В зрительном зале опять все замерло. При последних словах, поддельный Сократ, промокший насквозь, поднялся на ноги, с комическим отчаянием выжал свой мокрый плащ и приготовился слезать с крыши. Между тем, точно повинуясь тайному приказу, тысячи зрителей повскакали с мест, тысячи кулаков грозно поднялись кверху и крики слились в оглушительный рев. Каждый говорил свое, но отдельные слова все-таки можно было разобрать: «Сжечь его!» — «Не тушить!» — «Сжечь дотла!» — «Нечего жалеть собаку!» — «В огонь его!» И, все начали, наконец, кричать в один голос: «в огонь, в огонь!» Ксантиппа машинально последовала общему примеру; она, как и другие, простирала руки к сцене, отчаянно крича. Но никто не слышал, что такое она произносила, и сама она не понимала, зачем с ее дрожащих губ срывался все один и тот же возглас: «Дитя мое!
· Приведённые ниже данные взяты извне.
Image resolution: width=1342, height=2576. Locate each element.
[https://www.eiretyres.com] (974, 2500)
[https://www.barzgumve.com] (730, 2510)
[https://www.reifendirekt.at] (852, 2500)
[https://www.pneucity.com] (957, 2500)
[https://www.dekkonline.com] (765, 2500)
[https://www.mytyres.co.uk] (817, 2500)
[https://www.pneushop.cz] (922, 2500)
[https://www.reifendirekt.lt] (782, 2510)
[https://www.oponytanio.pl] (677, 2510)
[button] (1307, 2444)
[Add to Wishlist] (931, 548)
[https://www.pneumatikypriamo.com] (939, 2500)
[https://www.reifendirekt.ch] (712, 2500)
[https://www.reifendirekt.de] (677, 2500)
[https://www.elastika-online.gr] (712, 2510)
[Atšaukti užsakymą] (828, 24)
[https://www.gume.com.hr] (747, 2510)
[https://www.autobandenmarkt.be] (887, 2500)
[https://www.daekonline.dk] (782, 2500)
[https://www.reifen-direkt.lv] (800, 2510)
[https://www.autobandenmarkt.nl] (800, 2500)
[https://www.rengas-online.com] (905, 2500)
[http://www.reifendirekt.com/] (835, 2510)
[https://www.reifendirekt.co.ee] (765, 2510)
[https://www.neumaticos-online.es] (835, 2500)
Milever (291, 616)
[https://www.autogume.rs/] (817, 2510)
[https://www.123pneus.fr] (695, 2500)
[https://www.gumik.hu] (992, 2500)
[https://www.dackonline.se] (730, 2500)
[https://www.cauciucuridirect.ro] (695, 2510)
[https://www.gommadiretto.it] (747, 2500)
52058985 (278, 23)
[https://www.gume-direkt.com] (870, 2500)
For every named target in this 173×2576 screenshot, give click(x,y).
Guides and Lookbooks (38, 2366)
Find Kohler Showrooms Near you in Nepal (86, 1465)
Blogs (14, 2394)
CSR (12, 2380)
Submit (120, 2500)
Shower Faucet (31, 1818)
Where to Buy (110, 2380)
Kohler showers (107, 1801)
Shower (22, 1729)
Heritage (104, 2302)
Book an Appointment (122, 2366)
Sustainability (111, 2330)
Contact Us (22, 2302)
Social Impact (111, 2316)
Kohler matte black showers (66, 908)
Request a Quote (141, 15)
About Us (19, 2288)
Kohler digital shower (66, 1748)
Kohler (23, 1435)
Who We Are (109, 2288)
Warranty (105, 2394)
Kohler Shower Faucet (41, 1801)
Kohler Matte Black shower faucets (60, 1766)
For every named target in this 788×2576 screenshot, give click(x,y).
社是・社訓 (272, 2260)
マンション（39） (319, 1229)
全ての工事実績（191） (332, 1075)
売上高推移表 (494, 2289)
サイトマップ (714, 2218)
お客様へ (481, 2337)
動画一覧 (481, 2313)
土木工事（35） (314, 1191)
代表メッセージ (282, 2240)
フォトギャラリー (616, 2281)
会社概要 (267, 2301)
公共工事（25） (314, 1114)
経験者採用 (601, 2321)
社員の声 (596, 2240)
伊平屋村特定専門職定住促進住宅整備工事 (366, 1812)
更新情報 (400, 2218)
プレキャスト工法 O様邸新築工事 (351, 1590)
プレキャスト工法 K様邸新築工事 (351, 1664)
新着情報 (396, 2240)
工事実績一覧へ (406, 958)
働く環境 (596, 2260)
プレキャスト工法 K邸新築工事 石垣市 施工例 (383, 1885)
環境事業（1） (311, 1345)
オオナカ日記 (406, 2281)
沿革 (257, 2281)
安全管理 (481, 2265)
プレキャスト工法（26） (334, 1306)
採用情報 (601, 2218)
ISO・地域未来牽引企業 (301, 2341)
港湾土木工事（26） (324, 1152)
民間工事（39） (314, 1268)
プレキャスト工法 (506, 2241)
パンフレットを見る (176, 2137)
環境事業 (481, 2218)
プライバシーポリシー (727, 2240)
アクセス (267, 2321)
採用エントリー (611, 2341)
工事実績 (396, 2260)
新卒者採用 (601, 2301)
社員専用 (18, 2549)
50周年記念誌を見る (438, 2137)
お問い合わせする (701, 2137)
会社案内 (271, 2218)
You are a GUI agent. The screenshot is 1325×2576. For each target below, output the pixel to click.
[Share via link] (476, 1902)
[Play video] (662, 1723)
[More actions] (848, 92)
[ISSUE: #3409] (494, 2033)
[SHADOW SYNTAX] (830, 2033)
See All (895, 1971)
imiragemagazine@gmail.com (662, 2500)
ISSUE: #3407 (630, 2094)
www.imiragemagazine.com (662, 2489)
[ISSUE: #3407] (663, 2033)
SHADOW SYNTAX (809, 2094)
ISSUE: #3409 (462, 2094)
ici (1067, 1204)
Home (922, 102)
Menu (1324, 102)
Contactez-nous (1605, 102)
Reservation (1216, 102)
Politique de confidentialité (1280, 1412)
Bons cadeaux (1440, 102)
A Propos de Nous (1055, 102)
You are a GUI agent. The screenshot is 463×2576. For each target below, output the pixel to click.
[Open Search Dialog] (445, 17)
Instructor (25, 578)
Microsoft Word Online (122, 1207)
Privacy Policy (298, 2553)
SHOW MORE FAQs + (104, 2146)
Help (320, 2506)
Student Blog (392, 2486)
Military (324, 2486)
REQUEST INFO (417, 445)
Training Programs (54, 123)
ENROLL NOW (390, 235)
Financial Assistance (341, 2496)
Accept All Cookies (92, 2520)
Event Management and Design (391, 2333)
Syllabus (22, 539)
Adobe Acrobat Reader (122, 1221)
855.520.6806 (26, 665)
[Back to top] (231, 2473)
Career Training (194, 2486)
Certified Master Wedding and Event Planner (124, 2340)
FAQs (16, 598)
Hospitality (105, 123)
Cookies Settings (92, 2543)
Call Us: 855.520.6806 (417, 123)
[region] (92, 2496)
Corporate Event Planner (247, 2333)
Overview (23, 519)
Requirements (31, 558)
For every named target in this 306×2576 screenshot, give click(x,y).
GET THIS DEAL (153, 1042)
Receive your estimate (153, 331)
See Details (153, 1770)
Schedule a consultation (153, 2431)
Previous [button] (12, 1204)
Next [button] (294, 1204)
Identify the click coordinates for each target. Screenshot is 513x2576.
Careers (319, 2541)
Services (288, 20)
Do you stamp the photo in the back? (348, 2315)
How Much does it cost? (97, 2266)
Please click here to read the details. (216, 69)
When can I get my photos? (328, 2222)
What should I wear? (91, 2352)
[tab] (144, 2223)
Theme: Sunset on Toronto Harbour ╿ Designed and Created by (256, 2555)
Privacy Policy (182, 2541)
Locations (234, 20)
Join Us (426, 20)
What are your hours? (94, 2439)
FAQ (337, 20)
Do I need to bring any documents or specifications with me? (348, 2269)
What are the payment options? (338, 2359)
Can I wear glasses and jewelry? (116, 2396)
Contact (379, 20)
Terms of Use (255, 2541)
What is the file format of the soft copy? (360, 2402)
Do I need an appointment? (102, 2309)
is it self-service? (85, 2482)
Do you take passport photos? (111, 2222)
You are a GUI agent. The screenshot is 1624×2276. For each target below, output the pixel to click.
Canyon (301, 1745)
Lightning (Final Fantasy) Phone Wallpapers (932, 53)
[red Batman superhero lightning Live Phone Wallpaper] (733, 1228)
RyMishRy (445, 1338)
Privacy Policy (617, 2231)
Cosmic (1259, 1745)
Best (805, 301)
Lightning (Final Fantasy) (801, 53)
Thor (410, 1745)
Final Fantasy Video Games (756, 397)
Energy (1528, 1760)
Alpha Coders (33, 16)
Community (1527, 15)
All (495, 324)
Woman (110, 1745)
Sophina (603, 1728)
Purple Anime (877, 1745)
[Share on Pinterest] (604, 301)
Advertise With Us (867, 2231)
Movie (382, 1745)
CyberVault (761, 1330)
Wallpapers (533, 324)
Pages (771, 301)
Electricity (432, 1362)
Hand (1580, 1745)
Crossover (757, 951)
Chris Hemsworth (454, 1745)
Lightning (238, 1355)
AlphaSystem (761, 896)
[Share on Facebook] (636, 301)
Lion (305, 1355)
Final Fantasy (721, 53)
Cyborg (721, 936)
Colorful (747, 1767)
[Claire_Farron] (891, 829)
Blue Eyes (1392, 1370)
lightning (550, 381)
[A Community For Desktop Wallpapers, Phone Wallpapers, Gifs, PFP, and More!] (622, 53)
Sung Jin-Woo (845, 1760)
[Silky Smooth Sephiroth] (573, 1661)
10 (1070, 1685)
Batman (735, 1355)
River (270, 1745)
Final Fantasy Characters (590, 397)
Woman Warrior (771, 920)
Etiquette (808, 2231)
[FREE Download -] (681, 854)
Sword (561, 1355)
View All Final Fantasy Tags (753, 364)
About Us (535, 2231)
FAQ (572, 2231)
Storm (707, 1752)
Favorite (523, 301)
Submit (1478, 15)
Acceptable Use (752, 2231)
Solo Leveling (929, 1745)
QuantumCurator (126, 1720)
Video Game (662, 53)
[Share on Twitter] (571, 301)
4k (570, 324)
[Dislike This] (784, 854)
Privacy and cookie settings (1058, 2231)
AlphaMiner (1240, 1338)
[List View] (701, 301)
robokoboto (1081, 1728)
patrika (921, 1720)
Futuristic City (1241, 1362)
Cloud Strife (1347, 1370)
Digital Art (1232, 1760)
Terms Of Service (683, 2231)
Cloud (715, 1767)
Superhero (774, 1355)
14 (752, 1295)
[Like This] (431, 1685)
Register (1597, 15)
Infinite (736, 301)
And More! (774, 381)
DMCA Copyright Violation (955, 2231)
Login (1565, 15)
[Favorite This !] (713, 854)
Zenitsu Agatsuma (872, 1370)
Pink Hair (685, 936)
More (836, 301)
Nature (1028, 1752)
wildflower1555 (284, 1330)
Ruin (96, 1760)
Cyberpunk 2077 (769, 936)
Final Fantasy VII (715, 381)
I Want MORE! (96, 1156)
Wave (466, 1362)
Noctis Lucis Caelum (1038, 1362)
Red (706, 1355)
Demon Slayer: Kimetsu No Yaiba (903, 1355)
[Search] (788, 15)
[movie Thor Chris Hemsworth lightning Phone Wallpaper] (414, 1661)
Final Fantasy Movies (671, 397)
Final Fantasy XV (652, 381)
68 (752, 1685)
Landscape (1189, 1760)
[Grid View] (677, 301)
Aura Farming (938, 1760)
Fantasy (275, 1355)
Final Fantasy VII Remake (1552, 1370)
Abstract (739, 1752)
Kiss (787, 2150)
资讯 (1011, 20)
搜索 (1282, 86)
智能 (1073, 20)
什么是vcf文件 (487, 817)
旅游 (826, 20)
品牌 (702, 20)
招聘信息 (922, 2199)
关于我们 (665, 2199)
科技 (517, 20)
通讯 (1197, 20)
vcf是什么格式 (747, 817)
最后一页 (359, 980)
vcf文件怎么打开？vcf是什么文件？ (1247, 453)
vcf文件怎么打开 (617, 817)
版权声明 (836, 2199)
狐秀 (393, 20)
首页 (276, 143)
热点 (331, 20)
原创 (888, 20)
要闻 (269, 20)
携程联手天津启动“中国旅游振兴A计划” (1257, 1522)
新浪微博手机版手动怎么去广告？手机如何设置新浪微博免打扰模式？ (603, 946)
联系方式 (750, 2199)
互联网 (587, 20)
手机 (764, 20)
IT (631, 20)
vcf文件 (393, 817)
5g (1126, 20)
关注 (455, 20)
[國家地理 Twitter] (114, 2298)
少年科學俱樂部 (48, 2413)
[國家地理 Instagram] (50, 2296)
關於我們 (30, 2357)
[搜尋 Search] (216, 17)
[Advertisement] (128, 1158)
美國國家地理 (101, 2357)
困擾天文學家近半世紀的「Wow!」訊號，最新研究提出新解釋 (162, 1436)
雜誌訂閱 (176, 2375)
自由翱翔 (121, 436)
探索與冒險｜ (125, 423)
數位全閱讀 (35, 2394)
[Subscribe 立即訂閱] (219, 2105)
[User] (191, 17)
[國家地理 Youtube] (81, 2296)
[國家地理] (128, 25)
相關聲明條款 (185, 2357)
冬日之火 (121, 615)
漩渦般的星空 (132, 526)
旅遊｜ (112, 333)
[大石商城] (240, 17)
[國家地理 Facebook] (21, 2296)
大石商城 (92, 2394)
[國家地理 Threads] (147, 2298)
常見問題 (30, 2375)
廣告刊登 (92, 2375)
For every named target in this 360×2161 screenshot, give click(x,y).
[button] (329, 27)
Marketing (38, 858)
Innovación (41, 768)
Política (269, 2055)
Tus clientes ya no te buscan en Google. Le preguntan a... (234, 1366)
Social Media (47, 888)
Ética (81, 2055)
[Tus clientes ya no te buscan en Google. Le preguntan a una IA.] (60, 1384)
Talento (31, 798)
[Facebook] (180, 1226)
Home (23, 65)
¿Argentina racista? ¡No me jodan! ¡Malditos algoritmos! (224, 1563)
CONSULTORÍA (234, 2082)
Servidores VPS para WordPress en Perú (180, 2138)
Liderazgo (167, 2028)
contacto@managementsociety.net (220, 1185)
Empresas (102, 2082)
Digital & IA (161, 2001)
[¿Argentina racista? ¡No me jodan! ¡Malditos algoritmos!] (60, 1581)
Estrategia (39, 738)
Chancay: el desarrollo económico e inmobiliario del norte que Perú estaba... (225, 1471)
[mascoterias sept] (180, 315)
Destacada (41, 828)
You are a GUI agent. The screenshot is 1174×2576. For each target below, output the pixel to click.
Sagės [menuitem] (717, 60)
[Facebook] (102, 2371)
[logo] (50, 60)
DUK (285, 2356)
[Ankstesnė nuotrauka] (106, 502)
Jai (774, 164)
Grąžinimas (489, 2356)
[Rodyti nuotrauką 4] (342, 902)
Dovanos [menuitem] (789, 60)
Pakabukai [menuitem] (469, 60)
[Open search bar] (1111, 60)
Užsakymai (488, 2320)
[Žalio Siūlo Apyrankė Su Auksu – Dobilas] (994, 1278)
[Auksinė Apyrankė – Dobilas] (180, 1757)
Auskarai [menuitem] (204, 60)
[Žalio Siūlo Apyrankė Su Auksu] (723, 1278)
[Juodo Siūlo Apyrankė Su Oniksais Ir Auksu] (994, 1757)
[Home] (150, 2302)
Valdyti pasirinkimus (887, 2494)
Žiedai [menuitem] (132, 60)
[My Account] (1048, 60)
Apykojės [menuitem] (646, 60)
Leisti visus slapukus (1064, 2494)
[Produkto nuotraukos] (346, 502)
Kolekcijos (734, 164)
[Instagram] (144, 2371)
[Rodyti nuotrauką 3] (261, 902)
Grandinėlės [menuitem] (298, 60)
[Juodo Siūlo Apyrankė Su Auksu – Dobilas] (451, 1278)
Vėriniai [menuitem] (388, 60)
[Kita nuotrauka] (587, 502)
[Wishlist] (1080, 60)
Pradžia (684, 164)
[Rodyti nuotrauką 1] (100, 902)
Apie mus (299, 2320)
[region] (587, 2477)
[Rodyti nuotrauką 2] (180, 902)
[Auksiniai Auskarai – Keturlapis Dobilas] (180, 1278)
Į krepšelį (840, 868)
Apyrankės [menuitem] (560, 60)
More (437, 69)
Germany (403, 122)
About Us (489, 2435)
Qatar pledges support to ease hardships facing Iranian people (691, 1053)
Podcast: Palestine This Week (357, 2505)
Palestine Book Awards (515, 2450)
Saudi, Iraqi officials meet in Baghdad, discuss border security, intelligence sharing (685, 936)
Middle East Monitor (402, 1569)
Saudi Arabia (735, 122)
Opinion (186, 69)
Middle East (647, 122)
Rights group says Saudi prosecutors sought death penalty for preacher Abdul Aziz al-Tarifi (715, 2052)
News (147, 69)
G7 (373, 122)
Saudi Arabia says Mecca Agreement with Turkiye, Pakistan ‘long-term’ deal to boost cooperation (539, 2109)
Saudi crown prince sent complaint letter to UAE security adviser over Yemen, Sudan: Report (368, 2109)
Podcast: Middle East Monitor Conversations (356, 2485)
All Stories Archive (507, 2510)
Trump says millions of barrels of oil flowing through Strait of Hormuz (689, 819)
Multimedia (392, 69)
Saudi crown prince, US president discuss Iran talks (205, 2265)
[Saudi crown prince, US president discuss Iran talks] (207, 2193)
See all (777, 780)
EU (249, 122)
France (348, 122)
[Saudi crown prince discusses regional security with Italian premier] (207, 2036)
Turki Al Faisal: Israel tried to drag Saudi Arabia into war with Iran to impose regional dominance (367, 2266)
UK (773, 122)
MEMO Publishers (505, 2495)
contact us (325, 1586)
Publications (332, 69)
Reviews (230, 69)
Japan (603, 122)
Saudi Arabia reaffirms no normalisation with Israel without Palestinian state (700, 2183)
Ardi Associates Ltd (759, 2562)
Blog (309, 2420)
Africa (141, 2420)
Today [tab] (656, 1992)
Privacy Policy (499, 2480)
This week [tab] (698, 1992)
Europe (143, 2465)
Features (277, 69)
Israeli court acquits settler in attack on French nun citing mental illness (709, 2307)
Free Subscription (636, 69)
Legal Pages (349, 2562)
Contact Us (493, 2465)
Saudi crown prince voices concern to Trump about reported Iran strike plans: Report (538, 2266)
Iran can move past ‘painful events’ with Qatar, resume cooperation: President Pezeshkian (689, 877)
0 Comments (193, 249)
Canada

Дитя мое!» Актеры опешили. Комик, представлявший Сократа, а вернее его размалеванное белой краской лицо выражало на этот раз неподдельный ужас. Во всех проходах теснились зрители. Хорег выступил вперед и в немой мольбе поднял кверху руки, прося публику успокоиться. Но обезумевшая толпа безжалостно ревела: «в огонь его! в огонь!»
Сцена на минуту опустела. Потом, сквозь ряды перепуганных актеров, на подмостки пробрался сам автор, бледный от волнения, с крепко сжатыми губами. При виде Аристофана, его друзья сделали попытку аплодировать. Но раздалось такое шиканье, что они были принуждены умолкнуть, и опять загремел один и тот же крик: «в огонь его! в огонь!» Потом все стихло, в ожидании речи Аристофана. Он зашевелил губами, но не мог вымолвить ни слова и, наконец, с беспомощным видом обратил свой взгляд на живой оригинал созданного им водевильного Сократа. Муж Ксантиппы по-прежнему стоял, выпрямившись во весь рост, посреди своих растерявшихся друзей; мужчины уговаривали его быть осторожнее; Аспазия с трудом сохраняла на лице маску притворного спокойствия. Ее веер был изломан; подкрашенные губы побелели.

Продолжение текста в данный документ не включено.